Aussehen: Weibchen sind etwa 4 cm, Männchen 2.5 cm groß (ohne Beine). Sie sind schwarz, haben ausgeprägte Giftklauen, die sie bei Bedrohung mit ihren Vorderbeinen aufrichten (siehe Foto unten). Trichternetzspinne
Quelle:http://www.usyd.edu.au/anaes/venom/spiders.html
Angriffshaltung
Bei einem Biss schnell ins Krankenhaus, kein "Aussaugen" oder "Rausschneiden"der Wunde vornehmen, ein Druckverband ist von Vorteil. Es kommt zu sehr starken Schmerzen mit folgenden Symptomen: Erbrechen, starkes Schwitzen, Atemnot, Blutdruckabfall, Taubheitsgefühl bis zur Bewusstlosigkeit. Der stärkste Giftbestandteil ist Atratoxin. Je früher das Antiserum verabreicht werden kann, umso schneller die Heilung.  
 

 

Red-Back-Spider:  Diese Spinnenart ist eine Verwandte der schwarzen Witwe, die es fast überall auf der Welt gibt, sie kommt überall in Australien vor. Weltweit wurden schon Tausende von diesen Spinnen gebissen. In Queensland werden jährlich ca. 200 Leute mit einem Gegengift behandelt. Ihr Lebensraum ist unter Felsen, in Sträuchern, Schuppen usw... Nur der weibliche Biss ist giftig

Aussehen: Sie ist ziemlich klein, etwa 2-3 cm und hat einen roten Fleck am Hinterleib. Das Männchen ist nur ungefähr 3-4 mm lang und wird nach der Paarung, wenn sie nicht schnell genug ist, gefressen.

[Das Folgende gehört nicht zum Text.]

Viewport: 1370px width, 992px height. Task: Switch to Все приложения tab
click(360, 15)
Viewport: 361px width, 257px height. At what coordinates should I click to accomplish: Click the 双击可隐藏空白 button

Menschen werden nur zur Selbstverteidigung gebissen, sie sind nicht besonders aggressiv.

ein Red-Back-Weibchen
Red-Back Bei einem Biss verteilt sich das Gift sehr langsam, ist aber sehr schmerzhaft mit folgenden Symptomen: Schwitzen, Kopfschmerz, Übelkeit. Das Gift ist ein Neurotoxin. Kein Druckverband anwenden, besser ist es den Biss mit Eis zu kühlen. Seit es ein Antiserum gibt, gab es keine Todesfälle mehr.